[[ SOURCE DATA, beginning ]]

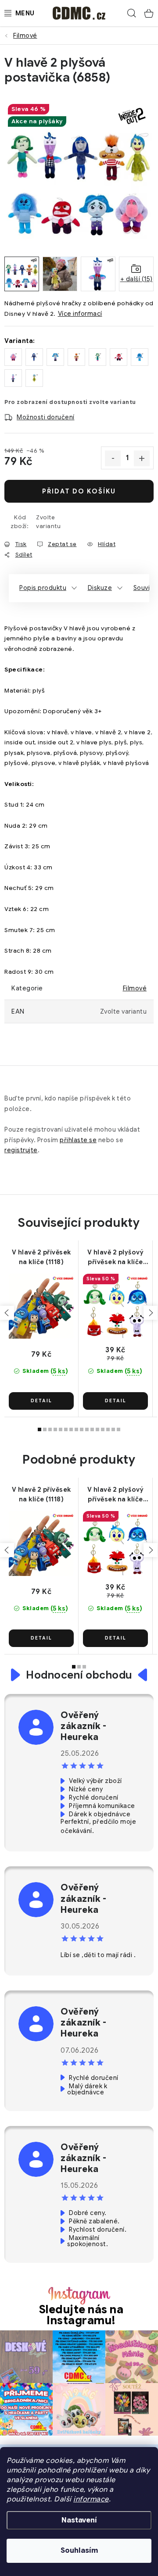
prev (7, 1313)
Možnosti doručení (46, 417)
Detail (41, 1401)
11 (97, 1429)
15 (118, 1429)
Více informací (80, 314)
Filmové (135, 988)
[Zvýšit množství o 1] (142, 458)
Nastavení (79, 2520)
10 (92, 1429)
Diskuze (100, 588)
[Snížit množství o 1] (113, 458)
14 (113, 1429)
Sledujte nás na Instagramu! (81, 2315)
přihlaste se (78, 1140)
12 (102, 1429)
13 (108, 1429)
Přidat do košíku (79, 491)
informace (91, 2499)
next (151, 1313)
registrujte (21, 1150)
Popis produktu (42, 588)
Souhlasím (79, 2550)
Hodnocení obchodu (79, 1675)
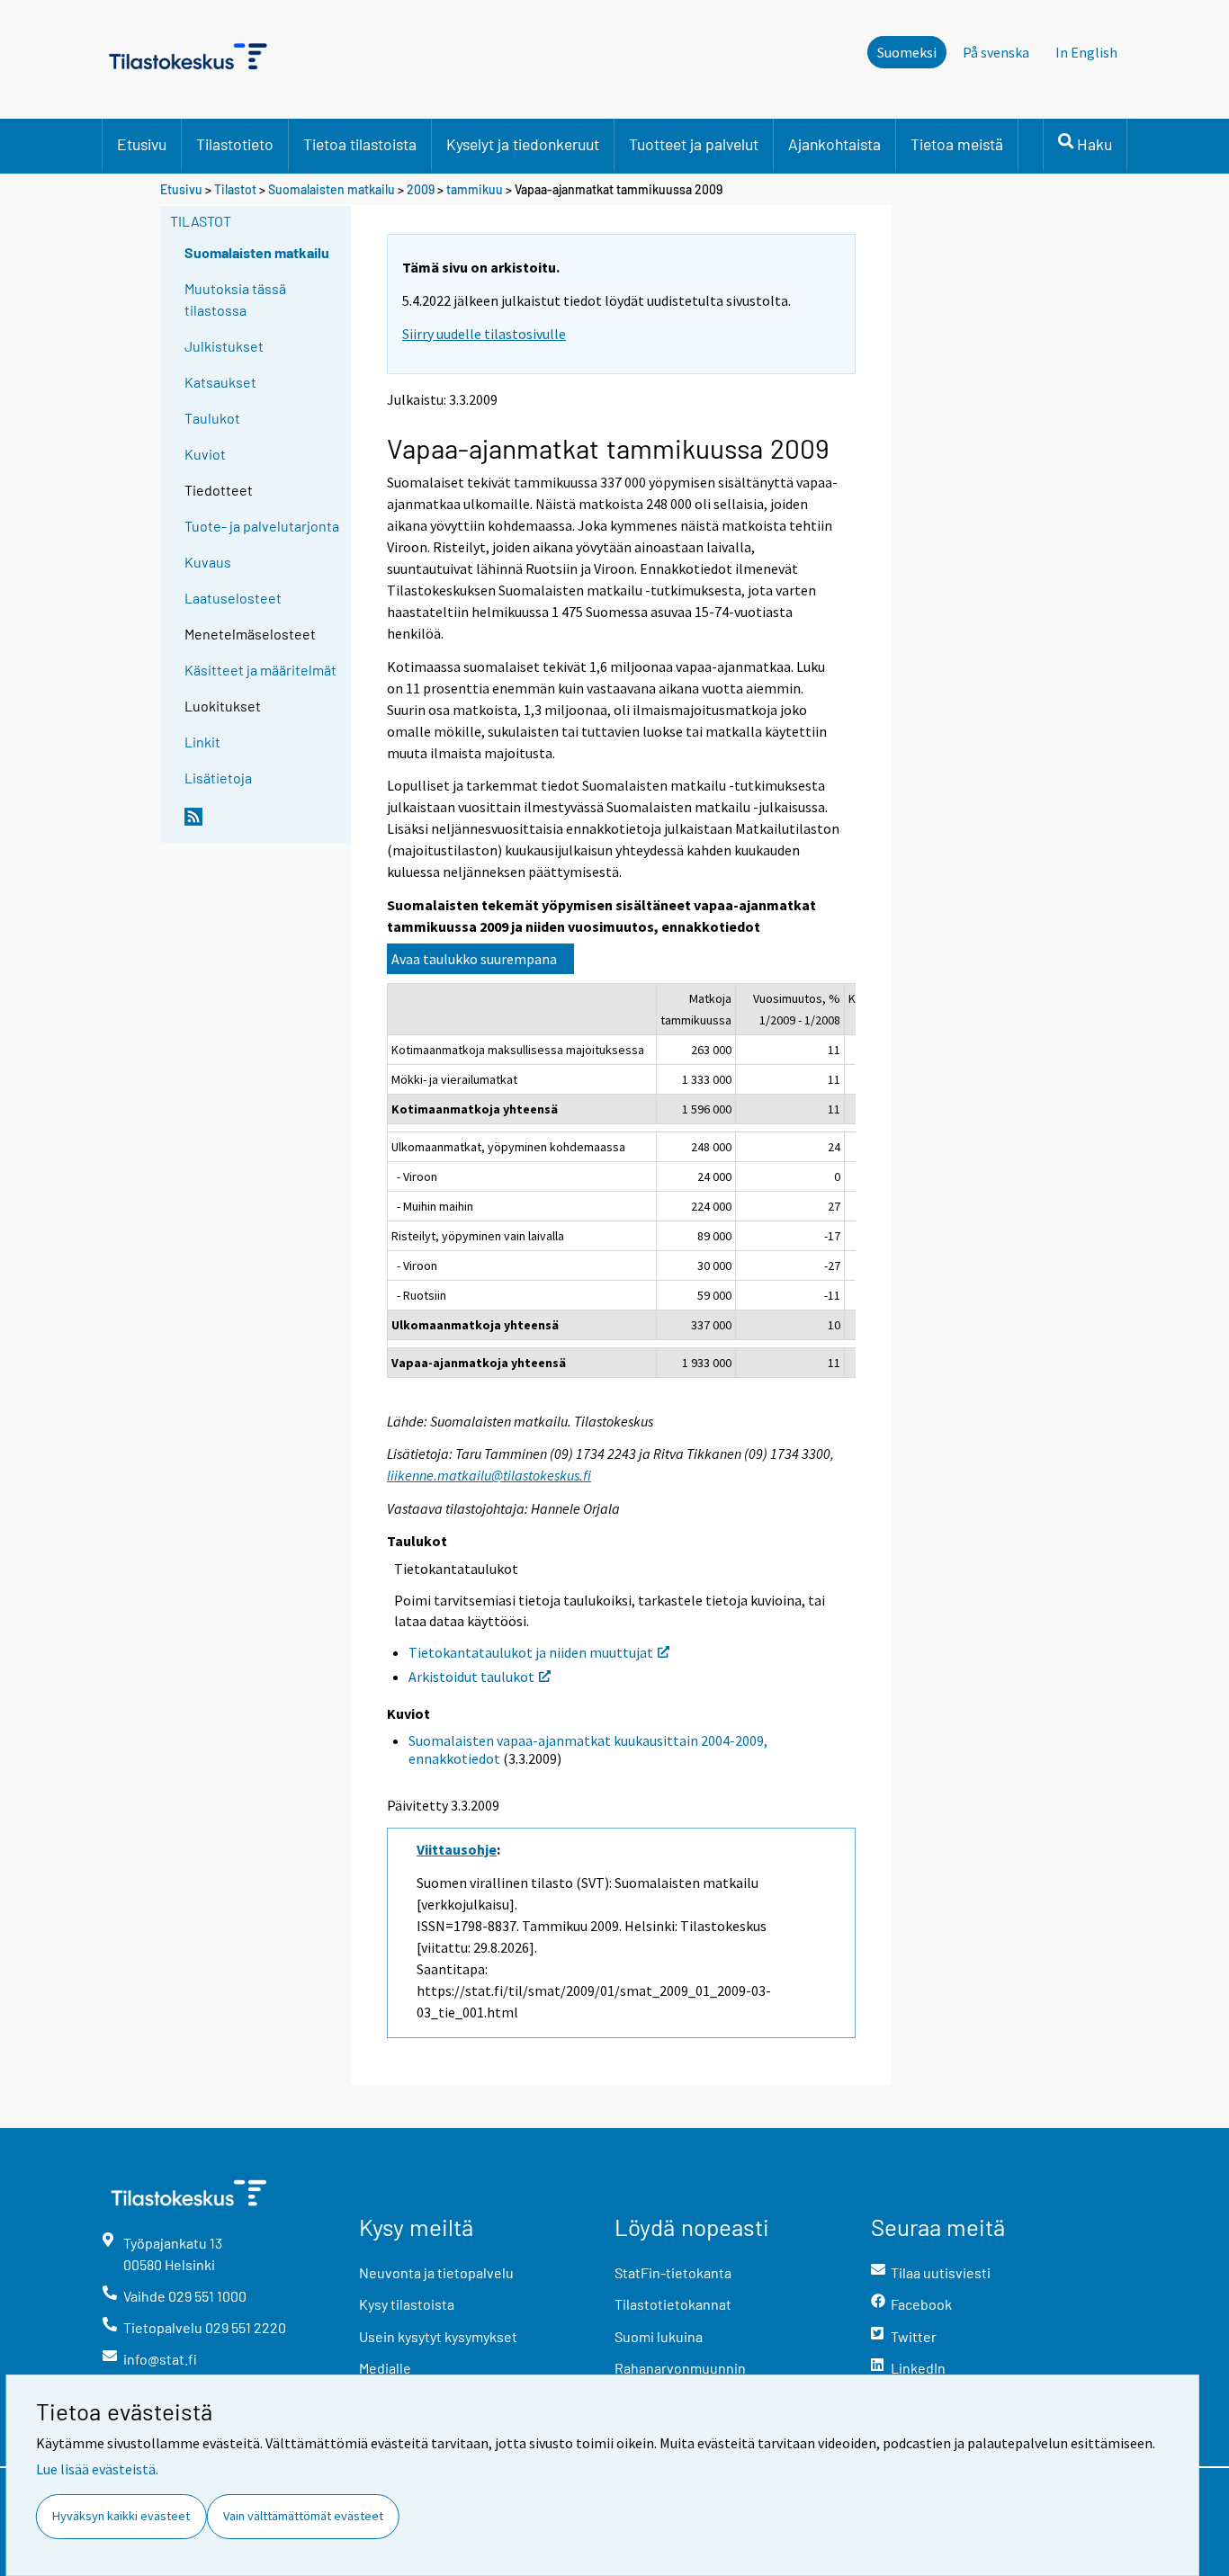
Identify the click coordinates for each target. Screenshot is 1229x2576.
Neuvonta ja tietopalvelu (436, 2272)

[[ SOURCE DATA, end ]]

### ACTIVITY:
Print the entries above exactly, taking out only the pictures.

### RESPONSE TO THE TASK:
prev (7, 1313)
Možnosti doručení (46, 417)
Detail (41, 1401)
11 (97, 1429)
15 (118, 1429)
Více informací (80, 314)
Filmové (135, 988)
[Zvýšit množství o 1] (142, 458)
Nastavení (79, 2520)
10 (92, 1429)
Diskuze (100, 588)
[Snížit množství o 1] (113, 458)
14 (113, 1429)
Sledujte nás na Instagramu! (81, 2315)
přihlaste se (78, 1140)
12 (102, 1429)
13 (108, 1429)
Přidat do košíku (79, 491)
informace (91, 2499)
next (151, 1313)
registrujte (21, 1150)
Popis produktu (42, 588)
Souhlasím (79, 2550)
Hodnocení obchodu (79, 1675)
Identify the click coordinates for each target. Screenshot is 1229x2576.
Neuvonta ja tietopalvelu (436, 2272)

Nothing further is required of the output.